Universal Hydrogen has successfully operated a 1 MW class fuel cell powertrain using its proprietary liquid hydrogen module to supply the fuel at the Mojave Air & Space Port, as part of its plan to enter passenger service by 2026.

The liquid hydrogen module powered the company’s iron bird ground test rig, a functional analog of the powertrain, for over 1 hour and 40 minutes, simulating a regional aircraft flight profile. 

The module holds fuel to power the iron bird for over three hours at full power, with two such modules sufficient for 500 nautical miles of usable range (on top of reserves) for an ATR72 regional airliner. 

The module was developed at Universal Hydrogen’s engineering and design center in Toulouse, France, and is the core of the company’s fuel services offerings for the aviation industry.
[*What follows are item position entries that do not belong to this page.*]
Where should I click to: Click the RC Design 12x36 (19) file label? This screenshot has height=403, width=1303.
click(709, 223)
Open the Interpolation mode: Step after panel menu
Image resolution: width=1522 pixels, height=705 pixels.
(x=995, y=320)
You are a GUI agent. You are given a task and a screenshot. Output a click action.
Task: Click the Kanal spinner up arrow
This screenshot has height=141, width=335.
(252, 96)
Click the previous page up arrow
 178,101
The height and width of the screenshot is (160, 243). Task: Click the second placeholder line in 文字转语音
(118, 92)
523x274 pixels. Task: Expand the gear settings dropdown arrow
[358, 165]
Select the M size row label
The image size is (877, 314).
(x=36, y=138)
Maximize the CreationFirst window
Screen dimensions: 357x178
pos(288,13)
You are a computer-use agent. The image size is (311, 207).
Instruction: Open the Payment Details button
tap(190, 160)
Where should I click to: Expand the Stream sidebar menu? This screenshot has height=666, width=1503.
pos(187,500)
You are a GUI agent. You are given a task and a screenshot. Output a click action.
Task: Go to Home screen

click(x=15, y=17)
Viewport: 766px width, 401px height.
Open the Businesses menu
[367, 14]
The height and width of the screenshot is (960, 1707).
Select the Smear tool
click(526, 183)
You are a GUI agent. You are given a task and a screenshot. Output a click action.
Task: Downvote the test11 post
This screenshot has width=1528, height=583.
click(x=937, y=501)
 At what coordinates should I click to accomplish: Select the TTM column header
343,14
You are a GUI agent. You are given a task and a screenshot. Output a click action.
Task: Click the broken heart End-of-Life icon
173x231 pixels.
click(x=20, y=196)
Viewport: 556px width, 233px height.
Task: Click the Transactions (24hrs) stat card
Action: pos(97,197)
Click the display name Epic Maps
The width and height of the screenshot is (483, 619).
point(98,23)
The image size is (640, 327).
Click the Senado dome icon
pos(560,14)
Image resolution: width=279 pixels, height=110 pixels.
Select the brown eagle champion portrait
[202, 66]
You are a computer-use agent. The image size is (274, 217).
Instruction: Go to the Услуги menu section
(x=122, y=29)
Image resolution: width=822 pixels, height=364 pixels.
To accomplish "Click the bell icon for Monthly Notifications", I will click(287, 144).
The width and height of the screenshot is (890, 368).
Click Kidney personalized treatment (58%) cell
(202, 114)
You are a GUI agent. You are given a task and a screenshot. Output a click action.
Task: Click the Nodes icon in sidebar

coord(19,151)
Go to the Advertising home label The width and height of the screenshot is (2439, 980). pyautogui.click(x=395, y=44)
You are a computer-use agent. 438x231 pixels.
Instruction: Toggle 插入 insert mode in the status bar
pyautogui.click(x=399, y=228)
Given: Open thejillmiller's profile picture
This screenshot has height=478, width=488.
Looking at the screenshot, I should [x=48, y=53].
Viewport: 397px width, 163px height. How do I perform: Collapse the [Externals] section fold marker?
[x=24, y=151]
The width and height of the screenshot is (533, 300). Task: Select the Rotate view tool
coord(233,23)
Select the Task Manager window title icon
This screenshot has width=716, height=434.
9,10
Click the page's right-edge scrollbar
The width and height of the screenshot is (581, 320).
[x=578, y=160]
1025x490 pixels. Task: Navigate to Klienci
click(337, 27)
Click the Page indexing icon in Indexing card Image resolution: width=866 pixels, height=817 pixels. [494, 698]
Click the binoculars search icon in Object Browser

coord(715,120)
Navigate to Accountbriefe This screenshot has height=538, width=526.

While it internalizes all the complexity of managing cryogenic hydrogen, the module presents a simple container interface compatible with existing intermodal freight and airport cargo handling equipment externally. 

The module contains approximately 200 kg of liquid hydrogen and is capable of storing it for long durations without boiloff. It not only contains systems to convert cryogenic liquid hydrogen into warm gaseous hydrogen consumed by the powertrain but also incorporates features like hydrogen leak detection and venting systems for safe operations, as well as a leak-proof quick-connect for easy installation and removal of the module from the aircraft.

“This end-to-end demonstration of a hydrogen molecule moving from our filler/dispenser into our storage module and then into our powertrain is the first time that all the pieces of our product portfolio for regional aviation have come together,” said Paul Eremenko, Co-Founder and CEO of Universal Hydrogen. “The next step is to upgrade our flight testbed to fly the powertrain fueled by our modules.”